* [Work instructions]:
For the records below, give the number of lines containing the word "Toggle" and no other text.

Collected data
>>>>

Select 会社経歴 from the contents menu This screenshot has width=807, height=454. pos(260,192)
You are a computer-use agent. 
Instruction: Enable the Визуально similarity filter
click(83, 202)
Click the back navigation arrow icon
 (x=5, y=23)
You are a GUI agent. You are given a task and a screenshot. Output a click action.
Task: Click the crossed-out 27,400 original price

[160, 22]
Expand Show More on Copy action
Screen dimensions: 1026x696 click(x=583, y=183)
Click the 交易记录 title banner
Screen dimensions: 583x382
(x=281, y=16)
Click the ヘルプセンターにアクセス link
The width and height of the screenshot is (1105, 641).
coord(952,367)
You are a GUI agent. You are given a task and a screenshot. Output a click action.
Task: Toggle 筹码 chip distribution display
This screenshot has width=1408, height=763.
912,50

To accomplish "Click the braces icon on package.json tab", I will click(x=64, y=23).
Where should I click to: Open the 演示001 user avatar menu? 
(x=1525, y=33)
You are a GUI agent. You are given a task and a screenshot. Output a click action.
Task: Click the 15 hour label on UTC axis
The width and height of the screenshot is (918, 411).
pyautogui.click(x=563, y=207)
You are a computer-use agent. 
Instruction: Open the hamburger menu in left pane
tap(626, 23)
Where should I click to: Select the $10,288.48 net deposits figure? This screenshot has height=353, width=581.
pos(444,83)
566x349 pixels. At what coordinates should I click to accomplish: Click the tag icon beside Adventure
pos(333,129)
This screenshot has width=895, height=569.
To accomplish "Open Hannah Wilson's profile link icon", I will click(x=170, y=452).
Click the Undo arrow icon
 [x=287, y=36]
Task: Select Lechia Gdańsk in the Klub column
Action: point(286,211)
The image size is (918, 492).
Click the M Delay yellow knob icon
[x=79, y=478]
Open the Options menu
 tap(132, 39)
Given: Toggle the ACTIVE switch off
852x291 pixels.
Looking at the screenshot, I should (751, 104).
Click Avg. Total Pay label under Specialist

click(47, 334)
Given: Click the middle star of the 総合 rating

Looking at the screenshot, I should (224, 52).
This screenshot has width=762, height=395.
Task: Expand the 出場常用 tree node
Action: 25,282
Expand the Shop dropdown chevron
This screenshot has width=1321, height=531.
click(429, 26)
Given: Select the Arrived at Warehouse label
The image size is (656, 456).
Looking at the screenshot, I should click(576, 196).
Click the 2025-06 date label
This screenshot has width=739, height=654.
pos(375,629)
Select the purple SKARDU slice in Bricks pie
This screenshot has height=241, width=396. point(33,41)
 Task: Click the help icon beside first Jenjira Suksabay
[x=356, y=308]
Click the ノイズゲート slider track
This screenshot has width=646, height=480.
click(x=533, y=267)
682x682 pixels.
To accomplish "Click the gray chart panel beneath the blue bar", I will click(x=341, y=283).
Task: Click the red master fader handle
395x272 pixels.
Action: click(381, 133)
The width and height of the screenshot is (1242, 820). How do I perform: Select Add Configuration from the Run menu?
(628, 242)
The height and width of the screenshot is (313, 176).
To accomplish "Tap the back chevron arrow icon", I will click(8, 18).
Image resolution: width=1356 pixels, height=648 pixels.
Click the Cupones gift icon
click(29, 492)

<<<<

* [Output of the exercise]:
2